First you’ll need to install a Ruby client. The Ruby client has a nice simple API for collecting various types of metrics: counters, gauges, timings, etc.

gem install statsd-ruby

Next you’ll create an initializer to instantiate the client. Note I use a namespace to differentiate between a Rails process and a Sidekiq process.

METRICS = Statsd.new('stats-collector.acmecorp.com', 8125)
METRICS.namespace = (Sidekiq.server? ? 'sidekiq' : 'web')

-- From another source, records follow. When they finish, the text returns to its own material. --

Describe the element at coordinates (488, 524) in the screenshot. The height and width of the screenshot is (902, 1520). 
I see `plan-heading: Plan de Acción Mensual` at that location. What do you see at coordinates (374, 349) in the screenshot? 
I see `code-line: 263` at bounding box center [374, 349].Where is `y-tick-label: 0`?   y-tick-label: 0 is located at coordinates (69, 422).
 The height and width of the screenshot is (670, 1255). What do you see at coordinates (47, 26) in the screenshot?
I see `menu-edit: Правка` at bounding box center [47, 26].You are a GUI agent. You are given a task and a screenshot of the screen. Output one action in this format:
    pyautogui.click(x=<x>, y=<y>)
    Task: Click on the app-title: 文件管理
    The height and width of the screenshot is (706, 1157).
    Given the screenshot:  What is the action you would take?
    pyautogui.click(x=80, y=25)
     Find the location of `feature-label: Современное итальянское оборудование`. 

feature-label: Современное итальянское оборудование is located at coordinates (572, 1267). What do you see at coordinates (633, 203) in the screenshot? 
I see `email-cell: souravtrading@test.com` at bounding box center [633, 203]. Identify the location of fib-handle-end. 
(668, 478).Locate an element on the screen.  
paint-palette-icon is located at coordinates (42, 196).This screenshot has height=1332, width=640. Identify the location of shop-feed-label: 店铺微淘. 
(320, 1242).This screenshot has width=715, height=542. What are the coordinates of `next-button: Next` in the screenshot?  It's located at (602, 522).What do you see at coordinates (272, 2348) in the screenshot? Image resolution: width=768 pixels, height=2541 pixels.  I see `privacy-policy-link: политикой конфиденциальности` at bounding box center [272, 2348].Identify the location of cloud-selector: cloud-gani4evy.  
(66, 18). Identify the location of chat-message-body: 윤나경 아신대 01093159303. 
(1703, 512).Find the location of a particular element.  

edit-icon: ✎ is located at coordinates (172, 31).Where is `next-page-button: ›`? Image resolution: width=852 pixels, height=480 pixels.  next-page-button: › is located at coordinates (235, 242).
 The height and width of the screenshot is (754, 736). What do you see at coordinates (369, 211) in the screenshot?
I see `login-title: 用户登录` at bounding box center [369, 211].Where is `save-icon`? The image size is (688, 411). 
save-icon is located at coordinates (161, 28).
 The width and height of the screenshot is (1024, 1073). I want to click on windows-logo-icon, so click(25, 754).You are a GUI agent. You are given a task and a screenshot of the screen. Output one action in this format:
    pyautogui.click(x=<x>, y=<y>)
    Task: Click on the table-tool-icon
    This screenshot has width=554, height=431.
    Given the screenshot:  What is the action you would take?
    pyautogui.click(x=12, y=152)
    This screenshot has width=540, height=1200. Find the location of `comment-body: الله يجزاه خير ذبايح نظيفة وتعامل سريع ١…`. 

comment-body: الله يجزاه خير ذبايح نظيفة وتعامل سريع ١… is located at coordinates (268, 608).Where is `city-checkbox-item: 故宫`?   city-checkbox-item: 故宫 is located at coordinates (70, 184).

Now you’ll need to sprinkle metrics reporting throughout the important parts of your application. I hooked up some basic metrics for Rack, Redis and ActiveRecord:

# Rack stats, courtesy of technoweenie
Rails.application.middleware.insert_before ActionDispatch::Static, RackStatsD::ProcessUtilization, :stats => METRICS

SELECT_DELETE = / FROM `(w+)`/
INSERT = /^INSERT INTO `(w+)`/
UPDATE = /^UPDATE `(w+)`/

ActiveSupport::Notifications.subscribe "sql.active_record" do |name, start, finish, id, payload|
  case payload[:sql]
  when /^SELECT/
    payload[:sql] =~ SELECT_DELETE
    METRICS.increment('sql.select')
    METRICS.timing("sql.#{$1}.select.query_time", (finish - start) * 1000, 1)
  when /^DELETE/
    payload[:sql] =~ SELECT_DELETE
    METRICS.increment('sql.delete')
    METRICS.timing("sql.#{$1}.delete.query_time", (finish - start) * 1000, 1)
  when /^INSERT/
    payload[:sql] =~ INSERT
    METRICS.increment('sql.insert')
    METRICS.timing("sql.#{$1}.insert.query_time", (finish - start) * 1000, 1)
  when /^UPDATE/
    payload[:sql] =~ UPDATE
    METRICS.increment('sql.update')
    METRICS.timing("sql.#{$1}.update.query_time", (finish - start) * 1000, 1)
  end
end

class Redis::Client
  # HACK: This overrides the normal Redis gem debug logging.
  def logging(commands, &block)
    METRICS.time("redis.#{commands.first.first}.time", &block)
  end
end

Now that we have some basic runtime stats, we still have two never-ending tasks:

1) more metrics! Once you have a good solution in place, it becomes easy to add more metrics for new functionality or infrastructure – something which no pre-packaged system can provide. You’ll want to better tune what metrics you have and add more if you still need more data.
2) alerts and visualization! Metrics are pointless if you aren’t using them to monitor for problems and/or determine a course of action. Ideally a graph can show at a glance if there is a problem.